I am dressed in a blue gathered skirt
white blouse with the sleeves rolled
madras checked tablecloth for a shawl.
I am six.

I am alone up here, except for my mum
whose idea this was, and who doesn’t like being called mum.
She is at the piano, across the stage, halfway
across the known world.
This is her holiday: three weeks
away from home (where there are beaches, and friends)
in a flood-prone Gondwanan valley
named for a Scottish island,

at the Eisteddfod.
I am barefoot, and carrying a big basket.
I am supposed to sing.
‘Wha’ll buy ma caller herrin,
new drawn frae the Forth?’
I am also supposed to win.

What is ‘caller’? Where is the ‘Forth’?

Outside, the sun beats its drum,
the footpath scalds your feet, rosellas gossip,
the currawong sings his beautiful deadly song.

As instructed, i sing.
The piano is out of tune, i think, or at least
not as sweet as our upright.

Out there in the half-dark, people
clap noisily at the last note.
The tide of sound frightens me, then lifts me up,
tosses me in a blanket of excitement.
Mum, i ask, forgetting, when can we do this again?

Mandy Macdonald


 

 

Contrition

You never knew
why I disappeared
among emeralds, lapis, and sweet paprika
you consumed
kid soft handbags
and assumed I would follow
while you browsed
……………But my curiosity was aroused
……………by high piled sandbags
……………forewarning hostilities
…………..an escaping songbird
…………..sing of new possibilities
You blamed the crowd
for your child misplaced
or my small years
for your disgrace
I’ve often wondered how long
……………it took you
……………………….to notice
……………………………………the me-shaped space?
since you demanded contrition
and to make reparation
I said…..Sorry
but if I’m honest
that’s not true
I ran off
– I chose to
‘cause that day
I’d had enough
of you

Marie-Therese Taylor


 


Loss

Heavy-lidded, half-awake, I remember the wooden yacht
dune-beached above the sheltered spot where mother

spread her tartan rug across the burning sand. Turn back!
I beg my father, unaware I’ve slept for miles, am nearly home.

It’s just a boat, we’ll buy another.

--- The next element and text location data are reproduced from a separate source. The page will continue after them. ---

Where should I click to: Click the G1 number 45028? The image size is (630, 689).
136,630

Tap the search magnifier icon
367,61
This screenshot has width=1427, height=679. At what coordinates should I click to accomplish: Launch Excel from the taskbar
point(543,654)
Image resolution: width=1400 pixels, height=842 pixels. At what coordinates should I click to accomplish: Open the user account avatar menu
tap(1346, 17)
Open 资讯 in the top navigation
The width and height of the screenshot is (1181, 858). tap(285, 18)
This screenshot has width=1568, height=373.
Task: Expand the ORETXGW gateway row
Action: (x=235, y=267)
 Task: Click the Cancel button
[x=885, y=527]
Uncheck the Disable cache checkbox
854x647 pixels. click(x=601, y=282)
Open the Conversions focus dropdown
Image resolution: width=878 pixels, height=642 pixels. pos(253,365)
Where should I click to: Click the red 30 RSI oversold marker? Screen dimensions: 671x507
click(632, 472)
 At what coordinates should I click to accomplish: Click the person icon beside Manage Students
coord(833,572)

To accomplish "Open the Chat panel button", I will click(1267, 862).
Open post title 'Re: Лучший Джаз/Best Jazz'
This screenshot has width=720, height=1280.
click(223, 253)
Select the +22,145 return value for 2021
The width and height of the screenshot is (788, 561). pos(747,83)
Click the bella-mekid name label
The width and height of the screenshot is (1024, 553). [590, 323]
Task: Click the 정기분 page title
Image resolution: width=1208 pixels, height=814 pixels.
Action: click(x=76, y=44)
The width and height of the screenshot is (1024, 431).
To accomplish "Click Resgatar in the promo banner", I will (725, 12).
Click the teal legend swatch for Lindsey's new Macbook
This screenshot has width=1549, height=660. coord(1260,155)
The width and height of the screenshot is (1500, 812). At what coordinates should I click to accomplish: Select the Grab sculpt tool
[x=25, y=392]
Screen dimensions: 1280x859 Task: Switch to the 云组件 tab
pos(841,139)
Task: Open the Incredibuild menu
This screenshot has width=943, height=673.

But I weep for my Aurora,
her blue and scarlet keel, her hull the depth of my cupped hand.

Thirty years, another coastal town, and I recall this shape of loss.
My tiny daughter, fingers clutched around her empty cone,

the vanilla globe already melting on the tarmac. I offer mine.
She turns away and points. I want that one, she keens. That’s mine.